What is MNIST dataset?

The MNIST dataset is an extensive collection of handwritten digits, very popular in the field of image processing. Often, it's used as a reference point for machine learning algorithms. This dataset conveniently comes already partitioned into training and testing sets, a feature we'll delve into later in this tutorial.

The MNIST database comprises a collection of 70,000 images of handwritten digits, ranging from 0 to 9. Each image measures 28 x 28 pixels.

Train the model with Quantization-Aware Training

We will be using Tensorflow to train a neural network to recognize MNIST's handwritten digits in this tutorial. TensorFlow is a very popular framework for deep learning.

Dataset Preparation

In a notebook, import the required libraries and load the dataset.

from tensorflow import keras
from keras.datasets import mnist
from scipy.ndimage import zoom
import numpy as np

(x_train, y_train), (x_test, y_test) = mnist.load_data()

We have a total of 70,000 grayscale images, each with a dimension of 28 x 28 pixels. 60,000 images are for training and the remaining 10,000 are for testing.

We now need to pre-process our data. For the purposes of this tutorial and performance, we'll resize the images to 14 x 14 pixels. You'll see later that the neural network's input layer supports a 1D tensor. We, therefore, need to flatten and normalize our data.

# Resizing function
def resize_images(images):
    return np.array([zoom(image, 0.5) for image in images])

# Resize
x_train = resize_images(x_train)
x_test = resize_images(x_test)

# Then reshape
x_train = x_train.reshape(60000, 14*14)
x_test = x_test.reshape(10000, 14*14)
x_train = x_train.astype('float32')
x_test = x_test.astype('float32')

# normalize to range [0, 1]
x_train /= 255
x_test /= 255

Model Definition and Training

We will design a straightforward feedforward neural network. Here's the model architecture we'll use:\

This model is composed of an input layer with a shape of 14*14, followed by two dense layers, each containing 10 neurons. The first dense layer uses a ReLU activation function, while the second employs a softmax activation function. Let's implement this architecture in the code.

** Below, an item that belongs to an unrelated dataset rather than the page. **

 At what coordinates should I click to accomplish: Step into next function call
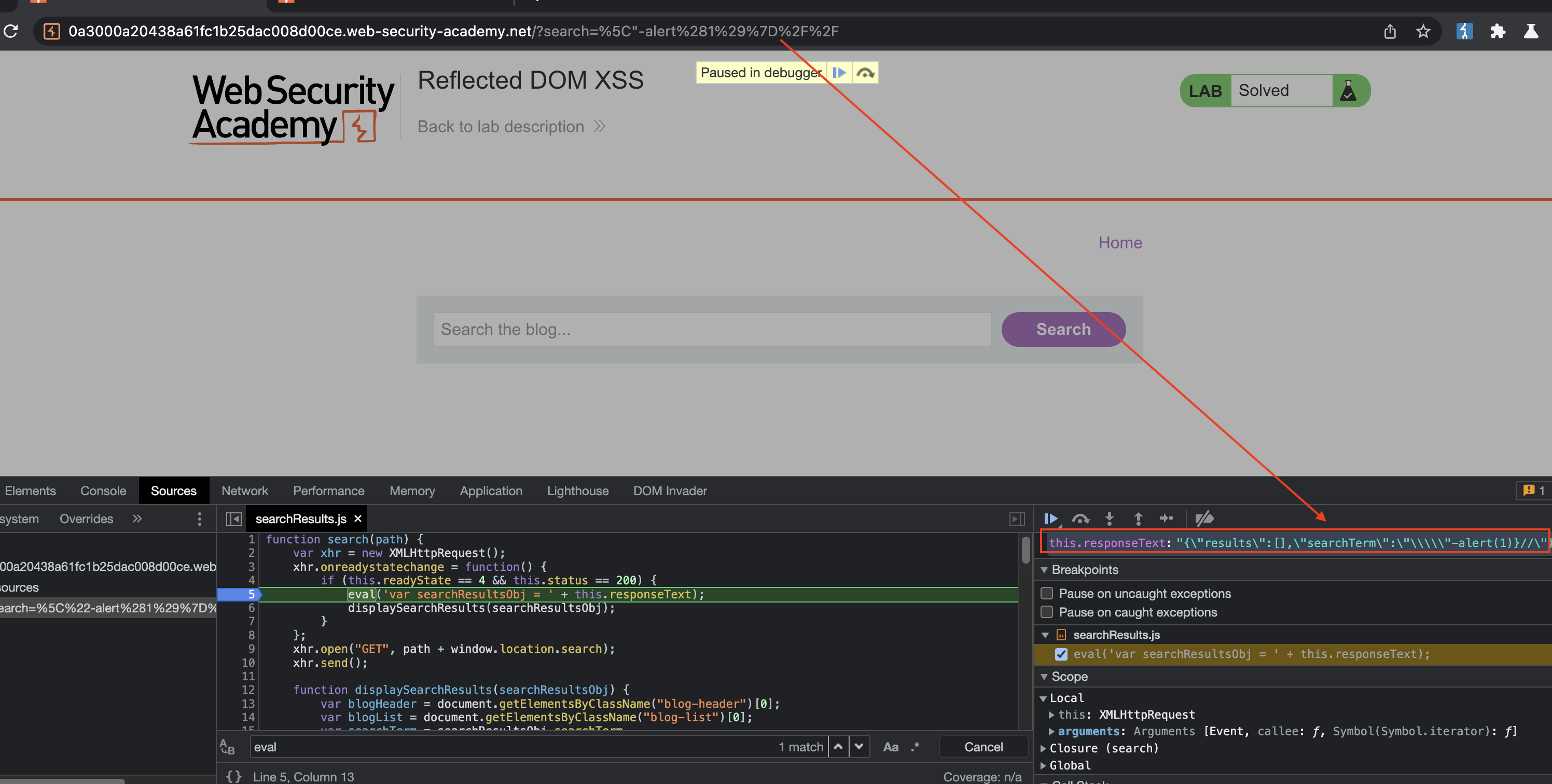point(1109,519)
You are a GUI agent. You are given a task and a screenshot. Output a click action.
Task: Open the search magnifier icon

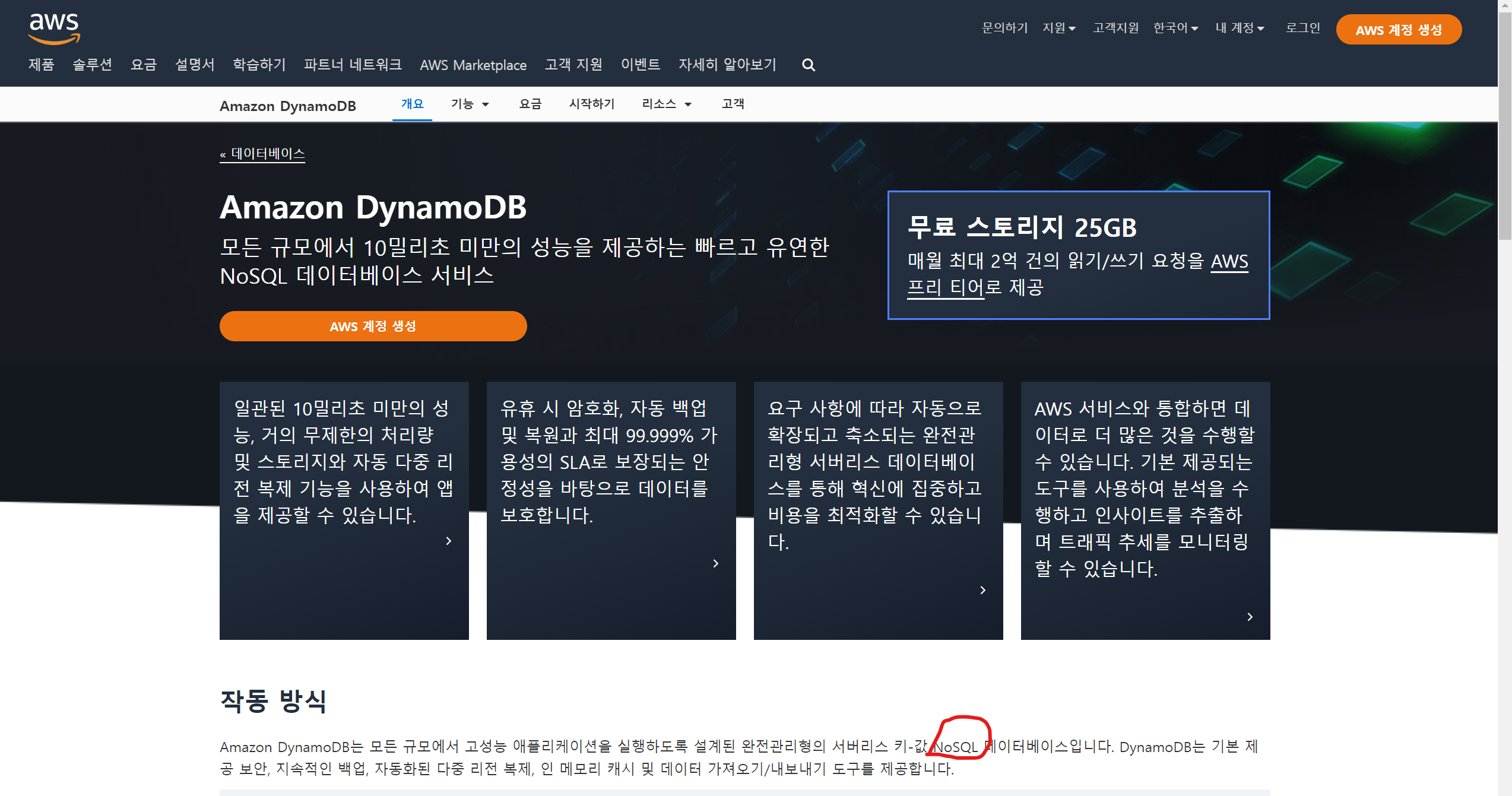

from tensorflow.keras import layers

num_classes = 10

model = keras.Sequential([
    keras.layers.InputLayer(input_shape=(14*14,)),
    keras.layers.Dense(10, activation='relu'), 
    keras.layers.Dense(10, activation='softmax')
])

model.compile(optimizer='adam', 
              loss='sparse_categorical_crossentropy', 
              metrics=['accuracy'])
              

Now let's train this model on our training data.

batch_size = 256
epochs = 10
history = model.fit(x_train, y_train,
                    epochs=epochs,
                    validation_split=0.2)
                    
Epoch 1/10
1500/1500 [==============================] - 1s 438us/step - loss: 0.8641 - accuracy: 0.7506 - val_loss: 0.3855 - val_accuracy: 0.8947
Epoch 2/10
1500/1500 [==============================] - 1s 391us/step - loss: 0.3713 - accuracy: 0.8953 - val_loss: 0.3160 - val_accuracy: 0.9096
Epoch 3/10
1500/1500 [==============================] - 1s 397us/step - loss: 0.3252 - accuracy: 0.9070 - val_loss: 0.2916 - val_accuracy: 0.9150
Epoch 4/10
1500/1500 [==============================] - 1s 389us/step - loss: 0.3041 - accuracy: 0.9122 - val_loss: 0.2758 - val_accuracy: 0.9207
Epoch 5/10
1500/1500 [==============================] - 1s 393us/step - loss: 0.2917 - accuracy: 0.9153 - val_loss: 0.2672 - val_accuracy: 0.9237
Epoch 6/10
1500/1500 [==============================] - 1s 386us/step - loss: 0.2827 - accuracy: 0.9187 - val_loss: 0.2599 - val_accuracy: 0.9258
Epoch 7/10
1500/1500 [==============================] - 1s 391us/step - loss: 0.2752 - accuracy: 0.9201 - val_loss: 0.2554 - val_accuracy: 0.9273
Epoch 8/10
1500/1500 [==============================] - 1s 390us/step - loss: 0.2685 - accuracy: 0.9218 - val_loss: 0.2525 - val_accuracy: 0.9282
Epoch 9/10
1500/1500 [==============================] - 1s 391us/step - loss: 0.2635 - accuracy: 0.9235 - val_loss: 0.2491 - val_accuracy: 0.9303
Epoch 10/10
1500/1500 [==============================] - 1s 392us/step - loss: 0.2593 - accuracy: 0.9256 - val_loss: 0.2467 - val_accuracy: 0.9302

At this point, we have trained a regular model.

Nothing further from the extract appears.